Os trabalhos devem seguir as diretrizes abaixo e podem ser apresentados segundo as modalidades abaixo:

 

Dossiê

Sobre a noção de Tolerância

Vol 1, n 1,  jul 2017

 

Aproveitando a efeméride dos 500 anos da Reforma Protestante, o dossiê propõe articular o tema em instâncias várias, tanto históricas quanto ligadas à atualidade.
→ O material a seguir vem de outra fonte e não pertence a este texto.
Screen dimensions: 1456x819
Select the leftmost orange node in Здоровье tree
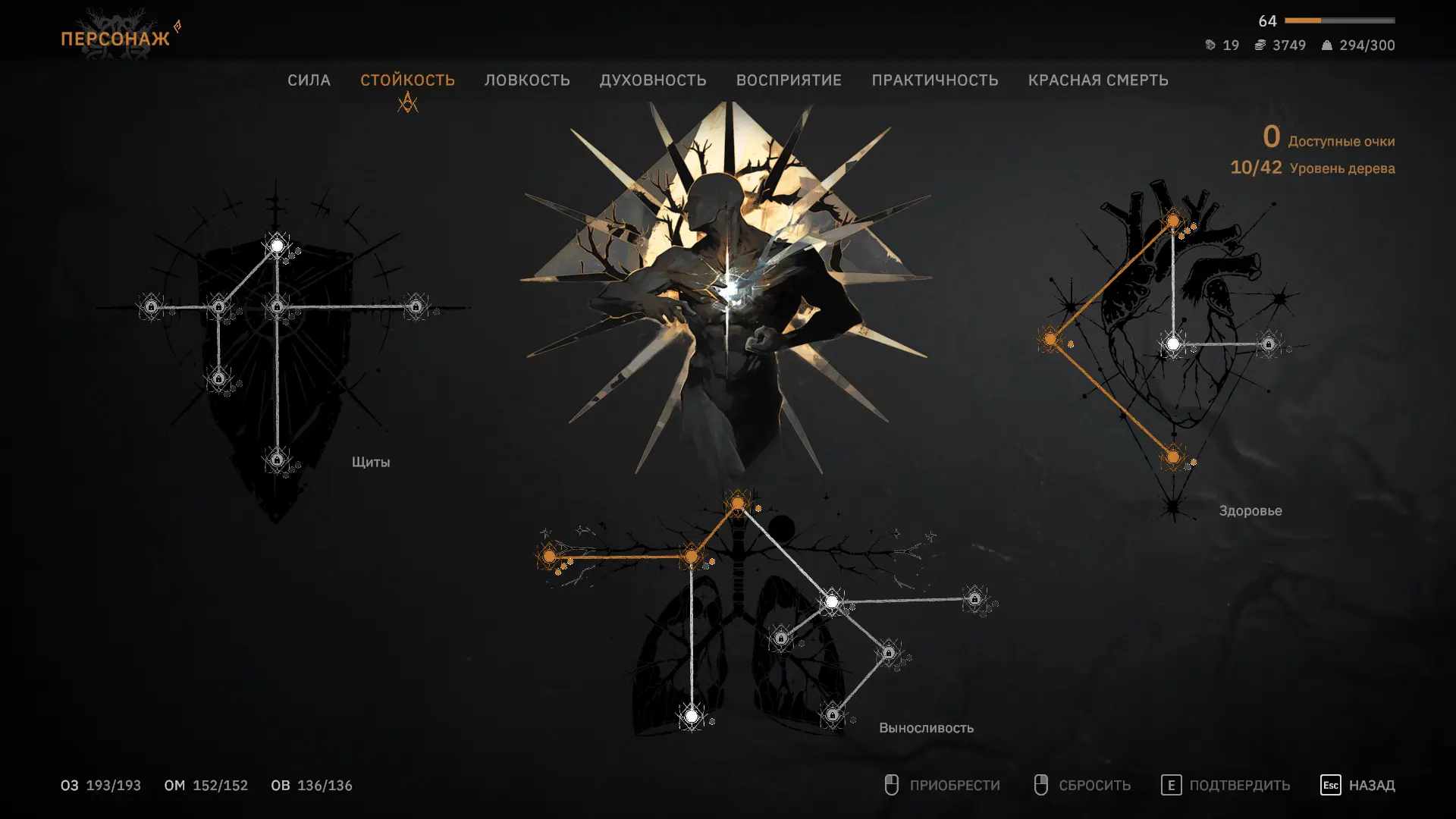point(1050,339)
Os artigos, ensaios e demais produções abarcados por essa seção devem pensar como a quebra de um ethos comunitário, mais ou menos pactuado em torno da religião e de valores a ela correlatos, obrigou as sociedades ocidentais – e aquelas que foram por estas colonizadas – a reorganizar suas estratégias de convivência não mais em torno da comunhão ética, mas em torno de indivíduos, cujos imaginários e opiniões fragmentam-se ao infinito. As estratégias mínimas de proximidade e as partilhas tensas podem ser ensaios possíveis para uma nova noção de democracia e de pacto social ou cultural?

 

Receberemos, ainda, contribuições na forma de artigos que não se relacionem com o tema do dossiê.

  

Traduções

A revista aceita traduções desde que o tradutor tenha os direitos para a publicação. A revista dará preferência a traduções comentadas e/ou apresentadas por um pequeno prefácio.

 

Resenhas

Publicaremos resenhas, desde que não sejam meros resumos de livros recém-publicados. As resenhas devem ser críticas e articular argumentos em torno do livro que comentam. Não há, assim, regras quanto à data da publicação do livro resenhado. O critério de publicação será a relevância da própria resenha como artigo autoral.

 

Miscelâneas

A revista não se furtará a publicar textos menos canônicos, que não se apresentam no formato paper. Faz parte da política editorial questionar a formatação acadêmica, na qual o rigor parece ser sempre algo externo que concede de antemão cientificidade formal ao conteúdo. Para tornar a crítica efetiva tentaremos avaliar textos e produções nos quais o rigor não é apenas um arcabouço externo posposto ao conteúdo, textos em que a própria forma de exposição é um questionamento rigorosa e científico; mas, sem descurar, todavia, das dificuldades implicadas nessa avaliação.

 

Os artigos devem ser enviados apenas pelo site da revista até o dia 25 de maio e serão avaliados no modelo duplo parecer cego.